For Australians, there is nothing as good as a plump, juicy lamb chop or leg steak to get your teeth into, especially if it has been grown locally. Apparently, the people of the Middle East feel no different.
They are of course unable to grow the best sheep meat as they lack the basics – grass, especially, but also water – for prime pasture. So, increasingly, they are turning to Australia to provide the tastiest cuts and keep the kebabs turning.
All of which is great news for Robert Frew of Stawell, Victoria, based Frew Group. This company is a leading producer of lamb and sheep meat and associated products and after establishing good relationships with appropriate allies, has become one of the country’s top exporters, taking Brand Australia to Dubai, Abu Dhabi and other places where the produce is highly prized for its flavour and plumpness, as well as its value.
It was Robert’s father, Arch, who established to company back in 1981, having started out as a drovers cook in the late 1940s. Some 250km northwest of Melbourne, Stawell is known as the gateway to the Grampians and the surrounding area is some of the finest arable land in the country, with a plentiful supply of livestock all year round. Importantly, it is also well located between Melbourne and Adelaide, and Frew is able to supply both state capitals on a daily basis with the freshest meats.

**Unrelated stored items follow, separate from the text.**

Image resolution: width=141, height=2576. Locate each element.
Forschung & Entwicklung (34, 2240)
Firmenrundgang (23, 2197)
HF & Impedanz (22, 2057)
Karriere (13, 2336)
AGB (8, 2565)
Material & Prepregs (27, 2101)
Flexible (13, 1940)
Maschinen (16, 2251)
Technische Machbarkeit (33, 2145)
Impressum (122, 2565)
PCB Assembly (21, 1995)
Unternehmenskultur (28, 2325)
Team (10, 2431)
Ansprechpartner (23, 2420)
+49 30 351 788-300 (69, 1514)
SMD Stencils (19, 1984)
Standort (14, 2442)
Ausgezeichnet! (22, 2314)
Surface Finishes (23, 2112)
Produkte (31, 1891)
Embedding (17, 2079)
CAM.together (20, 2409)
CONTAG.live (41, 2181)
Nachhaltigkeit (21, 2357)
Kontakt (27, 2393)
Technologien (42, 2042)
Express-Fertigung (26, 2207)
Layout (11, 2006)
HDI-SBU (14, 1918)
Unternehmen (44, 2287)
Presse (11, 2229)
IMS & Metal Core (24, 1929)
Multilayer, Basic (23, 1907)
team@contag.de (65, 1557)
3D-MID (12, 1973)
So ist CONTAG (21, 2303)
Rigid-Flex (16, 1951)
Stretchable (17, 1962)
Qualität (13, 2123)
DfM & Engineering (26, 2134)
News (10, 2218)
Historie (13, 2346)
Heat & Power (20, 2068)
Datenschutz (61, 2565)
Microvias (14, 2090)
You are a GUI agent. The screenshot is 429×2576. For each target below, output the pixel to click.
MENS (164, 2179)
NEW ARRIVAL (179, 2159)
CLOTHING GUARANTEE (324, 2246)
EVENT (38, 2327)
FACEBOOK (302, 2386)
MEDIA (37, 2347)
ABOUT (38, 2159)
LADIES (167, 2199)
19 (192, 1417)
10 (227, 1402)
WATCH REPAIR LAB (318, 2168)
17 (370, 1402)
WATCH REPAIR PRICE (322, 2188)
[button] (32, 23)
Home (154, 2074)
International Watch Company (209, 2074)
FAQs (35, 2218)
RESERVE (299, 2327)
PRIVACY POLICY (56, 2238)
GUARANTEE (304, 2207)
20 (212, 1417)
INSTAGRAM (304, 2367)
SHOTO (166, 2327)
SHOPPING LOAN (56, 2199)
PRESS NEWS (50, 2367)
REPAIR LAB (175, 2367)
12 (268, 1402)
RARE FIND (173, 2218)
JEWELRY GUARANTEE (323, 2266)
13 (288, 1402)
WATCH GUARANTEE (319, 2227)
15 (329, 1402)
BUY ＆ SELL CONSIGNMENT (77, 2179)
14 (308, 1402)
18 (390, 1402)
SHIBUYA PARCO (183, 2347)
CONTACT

Originally, Arch had a small wholesale business with a couple of trucks and half a dozen employees, delivering to local butcher’s shops. “Gradually we started getting bigger and bigger and began to supply some supermarkets,” says Robert, who took over running the business from his father in 1996. One of those supermarkets, and of course a most important client, was Woolworths; more recently, Frew has also started supplying Aldi.
Frew Group effectively maintains two divisions. Frewstal P/L is the main lamb and mutton processing facility, with a factory equipped with the latest technology and world-best in hygiene practices; Frew Trading Wholesales P/L looks after domestic sales, distribution, and warehousing. Transport is a large operation and the group has an impressive fleet of Mack prime movers and trailers that handle movement of all carcass meat, carton meat, offal, and by-products such as skins green or salted, or materials for rendering. The company takes a lot of pride in this fleet, which is renewed frequently and kept spotless as a positive advertisement for the products within the trailers. “Maintaining a modern fleet of vehicles, which meet all the EPA regulations for admissions, is essential for our environmental future.”
Today, around half of Frew Group’s business is domestic and the rest export – mainly, but not exclusively to the Middle East, as that region’s appetite for lamb and sheep meat remains fierce. Global competition is equally fierce, but Australian producers have been helped somewhat by the track taken by New Zealand’s agriculture shifting slightly away from livestock and more towards dairy farming. This has opened the door wider for Australian exports, although that is not a reflection on the relative quality of the products, which remain perhaps the finest quality lamb and sheep meat available anywhere in the world.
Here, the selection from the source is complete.